All or portions of the software may at times be communicated through a network such as the Internet or various other telecommunication networks. Such communications, for example, may enable loading of the software from one computer or processor into another, for example, in connection with information analytics and management. Thus, another type of media that may bear the software elements includes optical, electrical, and electromagnetic waves, such as used across physical interfaces between local devices, through wired and optical landline networks and over various air-links. The physical elements that carry such waves, such as wired or wireless links, optical links, or the like, also may be considered as media bearing the software. As used herein, unless restricted to tangible “storage” media, terms such as computer or machine “readable medium” refer to any medium that participates in providing instructions to a processor for execution.
Hence, a machine-readable medium may take many forms, including but not limited to, a tangible storage medium, a carrier wave medium or physical transmission medium. Non-volatile storage media include, for example, optical or magnetic disks, such as any of the storage devices in any computer(s) or the like, which may be used to implement the system or any of its components as shown in the drawings. Volatile storage media include dynamic memory, such as a main memory of such a computer platform. Tangible transmission media include coaxial cables; copper wire and fiber optics, including the wires that form a bus within a computer system. Carrier-wave transmission media may take the form of electric or electromagnetic signals, or acoustic or light waves such as those generated during radio frequency (RF) and infrared (IR) data communications. Common forms of computer-readable media therefore include for example: a floppy disk, a flexible disk, hard disk, magnetic tape, any other magnetic medium, a CD-ROM, DVD or DVD-ROM, any other optical medium, punch cards paper tape, any other physical storage medium with patterns of holes, a RAM, a PROM and EPROM, a FLASH-EPROM, any other memory chip or cartridge, a carrier wave transporting data or instructions, cables or links transporting such a carrier wave, or any other medium from which a computer may read programming code and/or data. Many of these forms of computer readable media may be involved in carrying one or more sequences of one or more instructions to a physical processor for execution.

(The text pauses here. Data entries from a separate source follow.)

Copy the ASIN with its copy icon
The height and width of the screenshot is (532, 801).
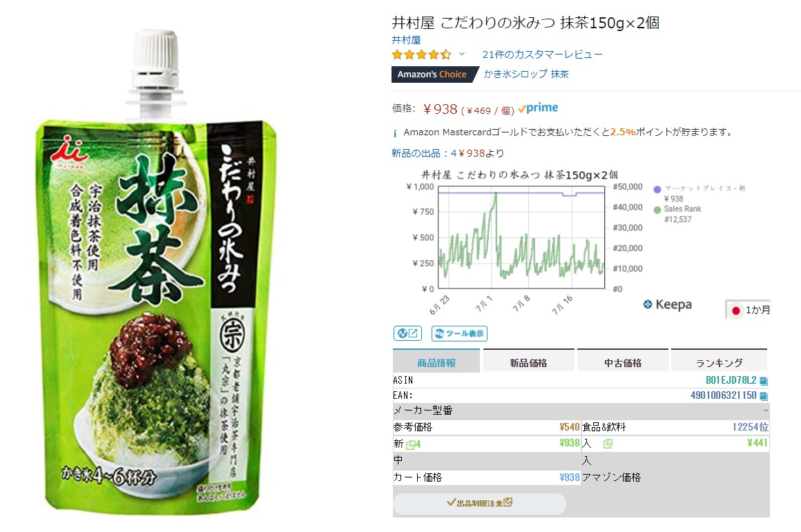point(764,381)
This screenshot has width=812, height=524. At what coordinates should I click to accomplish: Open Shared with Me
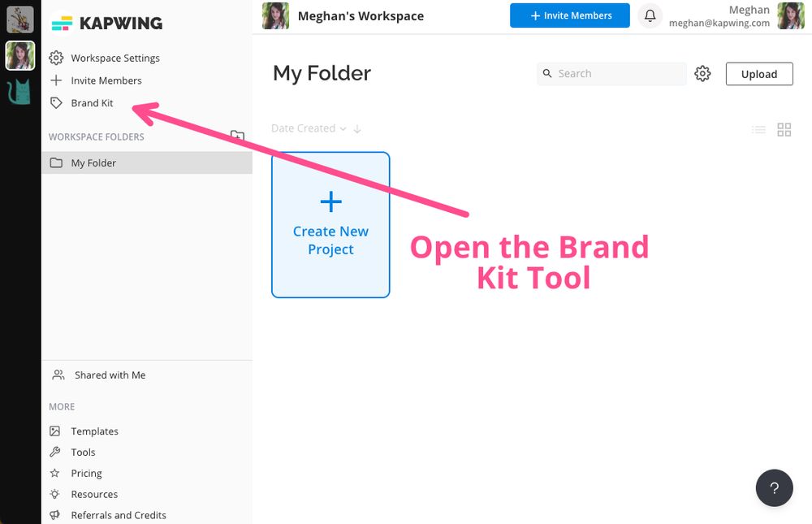110,375
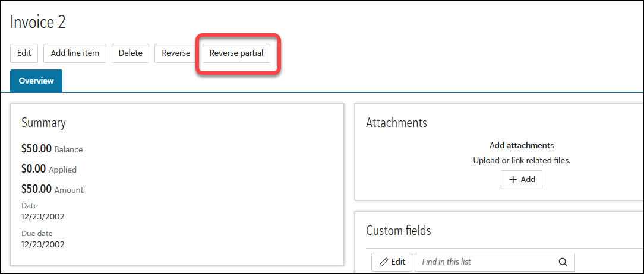The height and width of the screenshot is (274, 644).
Task: Click the pencil Edit button in Custom fields
Action: coord(392,262)
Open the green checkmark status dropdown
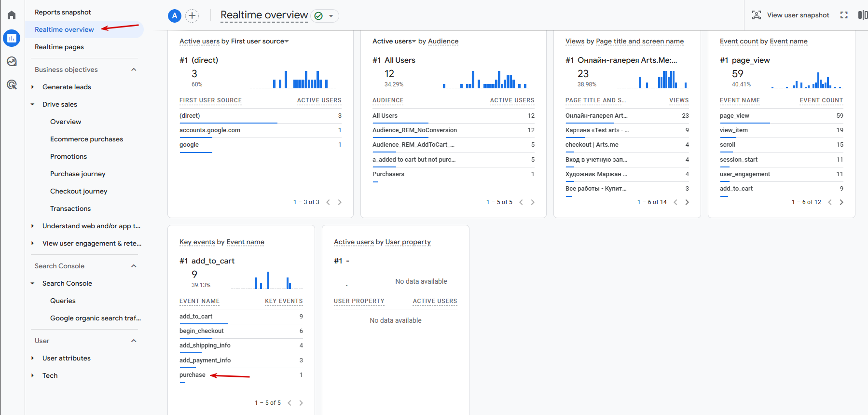Viewport: 868px width, 415px height. [325, 16]
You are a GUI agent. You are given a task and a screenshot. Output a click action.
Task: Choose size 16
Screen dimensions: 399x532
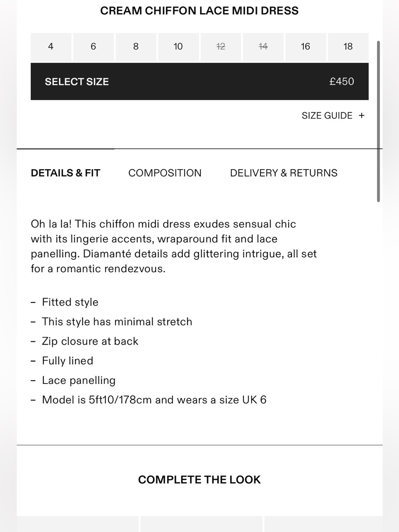click(306, 47)
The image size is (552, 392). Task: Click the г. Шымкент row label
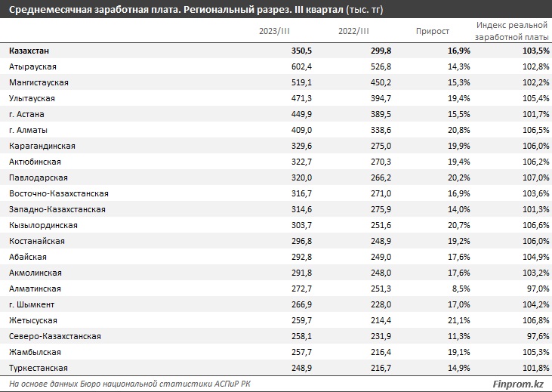coord(32,304)
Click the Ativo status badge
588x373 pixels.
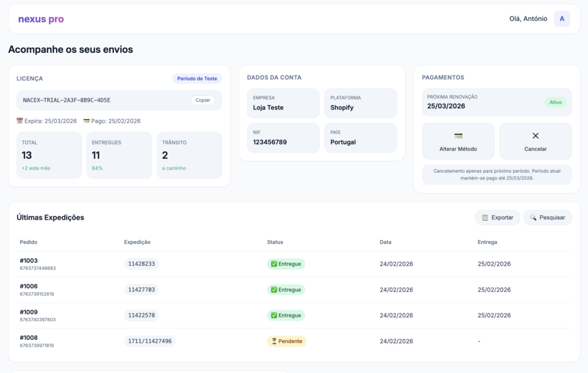[x=555, y=102]
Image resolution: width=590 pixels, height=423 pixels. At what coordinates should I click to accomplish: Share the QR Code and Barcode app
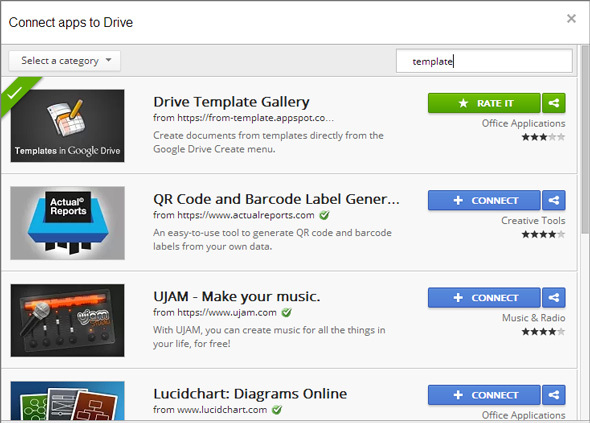click(554, 200)
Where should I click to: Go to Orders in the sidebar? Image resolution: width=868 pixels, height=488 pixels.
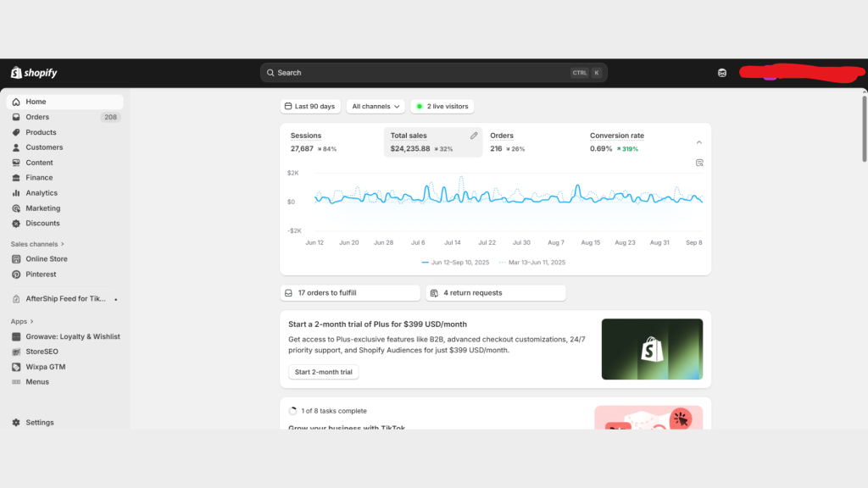point(37,117)
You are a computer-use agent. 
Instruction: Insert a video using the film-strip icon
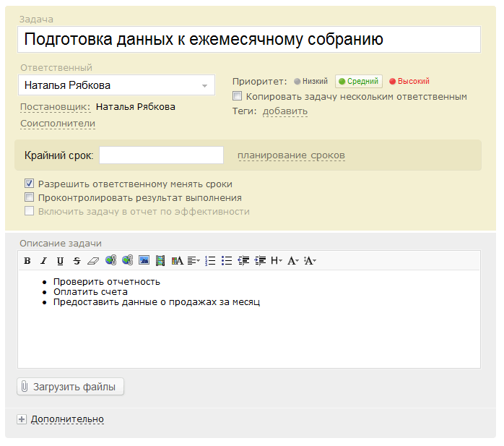coord(160,261)
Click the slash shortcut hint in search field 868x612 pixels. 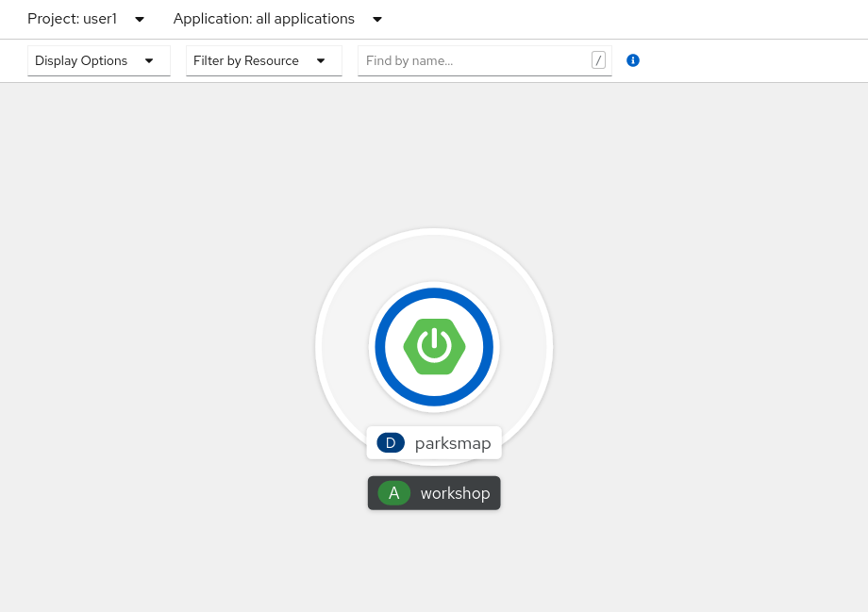click(598, 60)
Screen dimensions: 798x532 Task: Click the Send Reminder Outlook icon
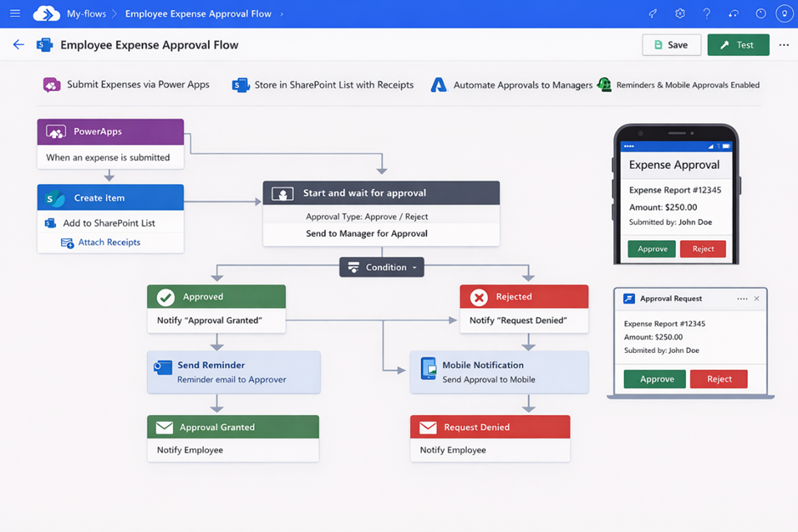coord(163,368)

It is noted that the present teachings are amenable to a variety of modifications and/or enhancements. For example, although the implementation of various components described above may be embodied in a hardware device, it may also be implemented as a software only solution, e.g., an installation on an existing server. In addition, the techniques as disclosed herein may be implemented as a firmware, firmware/software combination, firmware/hardware combination, or a hardware/firmware/software combination.
In the preceding specification, various example embodiments have been described with reference to the accompanying drawings. It will, however, be evident that various modifications and changes may be made thereto, and additional embodiments may be implemented, without departing from the broader scope of the present teaching as set forth in the claims that follow. The specification and drawings are accordingly to be regarded in an illustrative rather than restrictive sense.